◆ **What is needed**: In the data below, the answer is the run of lines from the line containing "Where should I click to: Click the green" through the line containing "Open a new tab with plus button", both included; print it exactly and nothing else.

======== Supplied records ========

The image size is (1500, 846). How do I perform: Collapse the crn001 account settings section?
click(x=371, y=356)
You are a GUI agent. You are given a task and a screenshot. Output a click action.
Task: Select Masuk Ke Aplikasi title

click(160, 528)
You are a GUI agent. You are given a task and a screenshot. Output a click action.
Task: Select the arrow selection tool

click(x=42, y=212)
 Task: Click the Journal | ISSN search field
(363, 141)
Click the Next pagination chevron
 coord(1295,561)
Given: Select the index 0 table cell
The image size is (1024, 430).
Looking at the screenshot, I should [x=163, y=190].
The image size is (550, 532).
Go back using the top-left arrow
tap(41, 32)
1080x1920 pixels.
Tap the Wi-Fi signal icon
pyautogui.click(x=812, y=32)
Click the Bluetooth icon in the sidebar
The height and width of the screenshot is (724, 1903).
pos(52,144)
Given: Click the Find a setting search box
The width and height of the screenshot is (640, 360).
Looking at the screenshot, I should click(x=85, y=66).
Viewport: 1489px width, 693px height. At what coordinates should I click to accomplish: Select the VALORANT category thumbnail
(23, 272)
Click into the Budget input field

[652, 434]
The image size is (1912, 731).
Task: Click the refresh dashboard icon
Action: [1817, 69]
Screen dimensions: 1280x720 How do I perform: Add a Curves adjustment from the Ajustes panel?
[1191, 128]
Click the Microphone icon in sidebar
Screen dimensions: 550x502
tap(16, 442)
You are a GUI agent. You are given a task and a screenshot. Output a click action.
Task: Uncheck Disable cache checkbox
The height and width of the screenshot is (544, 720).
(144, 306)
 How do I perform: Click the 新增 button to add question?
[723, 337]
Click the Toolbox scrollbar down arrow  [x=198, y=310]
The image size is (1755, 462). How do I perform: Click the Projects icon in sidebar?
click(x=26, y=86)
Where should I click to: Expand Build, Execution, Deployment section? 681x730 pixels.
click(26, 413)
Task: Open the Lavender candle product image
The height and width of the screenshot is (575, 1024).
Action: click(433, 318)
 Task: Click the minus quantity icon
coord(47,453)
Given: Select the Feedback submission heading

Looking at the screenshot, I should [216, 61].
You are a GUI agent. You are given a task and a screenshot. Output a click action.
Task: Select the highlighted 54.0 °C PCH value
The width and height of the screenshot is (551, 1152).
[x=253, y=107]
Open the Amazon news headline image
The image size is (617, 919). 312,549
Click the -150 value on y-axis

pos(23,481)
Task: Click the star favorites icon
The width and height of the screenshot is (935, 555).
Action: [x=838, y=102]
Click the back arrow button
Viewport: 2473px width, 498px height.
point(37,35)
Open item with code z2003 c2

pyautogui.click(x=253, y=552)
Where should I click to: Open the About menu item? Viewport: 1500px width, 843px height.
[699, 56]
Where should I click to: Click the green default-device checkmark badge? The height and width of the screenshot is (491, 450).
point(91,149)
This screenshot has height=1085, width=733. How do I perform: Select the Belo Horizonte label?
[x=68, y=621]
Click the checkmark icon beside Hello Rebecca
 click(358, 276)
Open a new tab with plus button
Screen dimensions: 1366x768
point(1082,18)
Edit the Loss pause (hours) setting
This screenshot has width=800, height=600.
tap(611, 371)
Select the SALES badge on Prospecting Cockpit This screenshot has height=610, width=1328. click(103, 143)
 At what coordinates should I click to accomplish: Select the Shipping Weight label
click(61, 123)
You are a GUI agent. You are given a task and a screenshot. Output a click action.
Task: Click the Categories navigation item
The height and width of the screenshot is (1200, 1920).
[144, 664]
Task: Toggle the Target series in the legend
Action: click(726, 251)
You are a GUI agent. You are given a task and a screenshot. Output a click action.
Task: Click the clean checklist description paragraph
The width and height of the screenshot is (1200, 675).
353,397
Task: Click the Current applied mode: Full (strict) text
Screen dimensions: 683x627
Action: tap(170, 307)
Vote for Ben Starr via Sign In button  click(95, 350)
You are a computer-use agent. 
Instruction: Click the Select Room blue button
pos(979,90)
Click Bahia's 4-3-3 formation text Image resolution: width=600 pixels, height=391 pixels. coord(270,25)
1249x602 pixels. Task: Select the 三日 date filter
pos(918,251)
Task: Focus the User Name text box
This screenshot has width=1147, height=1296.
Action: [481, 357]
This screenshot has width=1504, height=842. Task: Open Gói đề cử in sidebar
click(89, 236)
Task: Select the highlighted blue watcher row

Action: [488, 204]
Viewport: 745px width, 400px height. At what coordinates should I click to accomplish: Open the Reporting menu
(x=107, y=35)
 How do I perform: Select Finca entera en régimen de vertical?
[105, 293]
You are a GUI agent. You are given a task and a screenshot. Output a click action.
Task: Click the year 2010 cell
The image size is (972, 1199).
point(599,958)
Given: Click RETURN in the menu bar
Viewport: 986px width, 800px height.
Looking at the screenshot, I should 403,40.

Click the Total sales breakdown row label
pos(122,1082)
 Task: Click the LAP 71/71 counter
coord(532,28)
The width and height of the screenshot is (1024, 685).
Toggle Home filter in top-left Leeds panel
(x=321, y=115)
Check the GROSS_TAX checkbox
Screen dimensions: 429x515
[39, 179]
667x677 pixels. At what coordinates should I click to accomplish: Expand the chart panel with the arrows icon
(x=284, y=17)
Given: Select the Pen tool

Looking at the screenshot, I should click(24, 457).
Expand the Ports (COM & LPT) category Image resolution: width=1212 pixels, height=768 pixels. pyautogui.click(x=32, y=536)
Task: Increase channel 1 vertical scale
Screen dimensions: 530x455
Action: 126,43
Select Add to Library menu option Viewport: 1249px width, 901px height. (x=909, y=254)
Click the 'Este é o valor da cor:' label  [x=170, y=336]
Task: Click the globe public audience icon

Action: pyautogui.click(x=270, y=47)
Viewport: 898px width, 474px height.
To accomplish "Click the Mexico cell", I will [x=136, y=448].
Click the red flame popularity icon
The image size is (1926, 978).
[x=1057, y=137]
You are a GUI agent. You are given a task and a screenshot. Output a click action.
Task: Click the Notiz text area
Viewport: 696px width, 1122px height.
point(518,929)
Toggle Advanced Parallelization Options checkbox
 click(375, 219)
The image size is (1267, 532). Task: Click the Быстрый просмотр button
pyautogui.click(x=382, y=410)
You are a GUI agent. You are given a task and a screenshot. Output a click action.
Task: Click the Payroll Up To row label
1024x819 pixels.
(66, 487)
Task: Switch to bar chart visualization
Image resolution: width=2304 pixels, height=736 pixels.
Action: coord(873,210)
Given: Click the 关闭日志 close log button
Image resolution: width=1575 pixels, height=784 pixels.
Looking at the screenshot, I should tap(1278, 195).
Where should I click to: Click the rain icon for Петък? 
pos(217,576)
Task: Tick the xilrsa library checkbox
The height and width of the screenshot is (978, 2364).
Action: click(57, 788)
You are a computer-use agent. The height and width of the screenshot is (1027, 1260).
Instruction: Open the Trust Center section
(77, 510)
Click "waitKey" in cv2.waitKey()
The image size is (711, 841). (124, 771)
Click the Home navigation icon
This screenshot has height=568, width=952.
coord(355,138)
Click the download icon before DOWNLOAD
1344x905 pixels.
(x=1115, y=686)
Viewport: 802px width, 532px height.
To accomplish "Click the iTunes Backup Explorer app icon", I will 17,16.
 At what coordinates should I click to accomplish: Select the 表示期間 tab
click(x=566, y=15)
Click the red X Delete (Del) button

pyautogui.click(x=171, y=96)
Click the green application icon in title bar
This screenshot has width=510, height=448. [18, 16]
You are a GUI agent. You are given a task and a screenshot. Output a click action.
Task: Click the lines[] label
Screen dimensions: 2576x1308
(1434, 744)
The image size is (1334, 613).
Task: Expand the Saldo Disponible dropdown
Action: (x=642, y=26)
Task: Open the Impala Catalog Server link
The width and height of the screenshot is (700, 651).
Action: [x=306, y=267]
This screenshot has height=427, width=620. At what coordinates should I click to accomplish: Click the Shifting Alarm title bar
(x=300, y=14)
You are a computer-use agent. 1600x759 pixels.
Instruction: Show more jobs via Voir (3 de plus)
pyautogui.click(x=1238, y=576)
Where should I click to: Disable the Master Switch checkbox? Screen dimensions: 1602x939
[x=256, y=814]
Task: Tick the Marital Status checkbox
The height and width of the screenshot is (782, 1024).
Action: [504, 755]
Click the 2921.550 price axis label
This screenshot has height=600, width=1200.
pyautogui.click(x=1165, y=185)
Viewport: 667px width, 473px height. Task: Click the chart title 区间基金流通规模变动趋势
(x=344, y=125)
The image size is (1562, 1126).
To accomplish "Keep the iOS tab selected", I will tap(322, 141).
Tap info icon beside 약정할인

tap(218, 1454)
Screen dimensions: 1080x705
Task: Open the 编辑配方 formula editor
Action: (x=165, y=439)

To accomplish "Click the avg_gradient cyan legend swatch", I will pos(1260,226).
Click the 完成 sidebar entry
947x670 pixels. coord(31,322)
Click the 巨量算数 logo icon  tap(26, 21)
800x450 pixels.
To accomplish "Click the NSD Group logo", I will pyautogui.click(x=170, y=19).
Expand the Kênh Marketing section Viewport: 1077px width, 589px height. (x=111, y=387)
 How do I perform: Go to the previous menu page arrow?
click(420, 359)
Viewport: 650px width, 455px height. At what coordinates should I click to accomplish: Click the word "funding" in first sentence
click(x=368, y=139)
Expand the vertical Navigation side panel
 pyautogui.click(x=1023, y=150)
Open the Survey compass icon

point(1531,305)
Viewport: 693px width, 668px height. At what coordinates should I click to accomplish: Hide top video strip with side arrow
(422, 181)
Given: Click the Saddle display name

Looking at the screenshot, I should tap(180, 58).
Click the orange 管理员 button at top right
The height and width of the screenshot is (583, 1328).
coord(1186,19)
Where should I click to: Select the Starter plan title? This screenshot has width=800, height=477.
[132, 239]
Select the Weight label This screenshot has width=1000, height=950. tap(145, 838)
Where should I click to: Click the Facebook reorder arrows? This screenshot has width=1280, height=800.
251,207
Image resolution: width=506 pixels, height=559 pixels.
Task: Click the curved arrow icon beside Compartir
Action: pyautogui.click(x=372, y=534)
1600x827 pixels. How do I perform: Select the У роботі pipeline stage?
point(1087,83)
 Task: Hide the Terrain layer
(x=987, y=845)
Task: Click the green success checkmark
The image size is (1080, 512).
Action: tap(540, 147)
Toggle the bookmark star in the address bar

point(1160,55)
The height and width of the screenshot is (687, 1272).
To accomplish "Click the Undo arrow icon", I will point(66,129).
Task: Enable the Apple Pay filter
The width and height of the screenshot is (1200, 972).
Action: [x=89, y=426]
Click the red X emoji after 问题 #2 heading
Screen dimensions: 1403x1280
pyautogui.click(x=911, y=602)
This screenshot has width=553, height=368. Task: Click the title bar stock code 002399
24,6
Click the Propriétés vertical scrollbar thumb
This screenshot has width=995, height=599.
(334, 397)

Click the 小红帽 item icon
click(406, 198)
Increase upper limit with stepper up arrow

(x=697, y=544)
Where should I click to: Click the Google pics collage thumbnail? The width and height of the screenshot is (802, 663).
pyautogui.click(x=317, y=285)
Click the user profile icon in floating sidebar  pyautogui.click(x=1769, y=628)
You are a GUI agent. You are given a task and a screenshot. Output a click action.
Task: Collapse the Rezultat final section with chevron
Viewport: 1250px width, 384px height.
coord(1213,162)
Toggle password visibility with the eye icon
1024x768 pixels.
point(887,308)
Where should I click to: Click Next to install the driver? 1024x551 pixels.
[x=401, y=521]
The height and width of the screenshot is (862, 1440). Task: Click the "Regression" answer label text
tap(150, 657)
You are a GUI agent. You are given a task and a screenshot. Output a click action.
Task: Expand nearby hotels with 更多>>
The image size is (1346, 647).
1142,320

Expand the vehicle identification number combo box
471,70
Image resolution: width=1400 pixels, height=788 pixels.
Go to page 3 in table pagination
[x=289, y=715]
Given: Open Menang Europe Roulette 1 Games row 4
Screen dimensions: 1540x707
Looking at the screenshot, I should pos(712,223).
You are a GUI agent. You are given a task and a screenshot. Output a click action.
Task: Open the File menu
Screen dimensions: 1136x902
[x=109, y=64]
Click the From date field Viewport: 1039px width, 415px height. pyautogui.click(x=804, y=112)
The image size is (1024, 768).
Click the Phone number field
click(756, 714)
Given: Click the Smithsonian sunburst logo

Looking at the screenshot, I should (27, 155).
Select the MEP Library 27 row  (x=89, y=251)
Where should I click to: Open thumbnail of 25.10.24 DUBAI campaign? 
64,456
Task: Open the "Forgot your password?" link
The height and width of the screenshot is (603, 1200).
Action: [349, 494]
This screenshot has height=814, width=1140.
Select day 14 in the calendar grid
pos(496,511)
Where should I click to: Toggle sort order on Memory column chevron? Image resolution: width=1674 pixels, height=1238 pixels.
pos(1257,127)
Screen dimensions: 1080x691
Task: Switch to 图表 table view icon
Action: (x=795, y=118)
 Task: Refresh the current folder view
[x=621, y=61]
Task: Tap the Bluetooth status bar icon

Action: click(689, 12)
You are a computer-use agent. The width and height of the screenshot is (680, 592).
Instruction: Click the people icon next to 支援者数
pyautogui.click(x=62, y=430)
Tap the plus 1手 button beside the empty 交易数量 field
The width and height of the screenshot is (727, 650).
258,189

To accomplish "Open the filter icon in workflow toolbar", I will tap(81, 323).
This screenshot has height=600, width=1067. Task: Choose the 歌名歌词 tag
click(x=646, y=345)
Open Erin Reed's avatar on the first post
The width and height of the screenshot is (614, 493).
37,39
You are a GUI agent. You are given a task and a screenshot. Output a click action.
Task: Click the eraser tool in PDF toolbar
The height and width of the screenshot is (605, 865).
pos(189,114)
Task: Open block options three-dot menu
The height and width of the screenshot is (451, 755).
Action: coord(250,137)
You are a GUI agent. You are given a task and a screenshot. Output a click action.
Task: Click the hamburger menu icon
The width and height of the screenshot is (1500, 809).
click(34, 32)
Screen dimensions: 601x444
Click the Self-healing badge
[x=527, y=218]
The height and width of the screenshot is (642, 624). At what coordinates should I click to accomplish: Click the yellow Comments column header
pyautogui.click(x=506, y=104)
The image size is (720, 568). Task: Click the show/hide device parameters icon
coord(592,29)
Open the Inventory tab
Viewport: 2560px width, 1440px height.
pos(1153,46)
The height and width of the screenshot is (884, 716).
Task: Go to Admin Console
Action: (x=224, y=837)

========

◆ **Answer**:
Where should I click to: Click the green default-device checkmark badge? The height and width of the screenshot is (491, 450).
point(91,149)
This screenshot has height=1085, width=733. How do I perform: Select the Belo Horizonte label?
[x=68, y=621]
Click the checkmark icon beside Hello Rebecca
 click(358, 276)
Open a new tab with plus button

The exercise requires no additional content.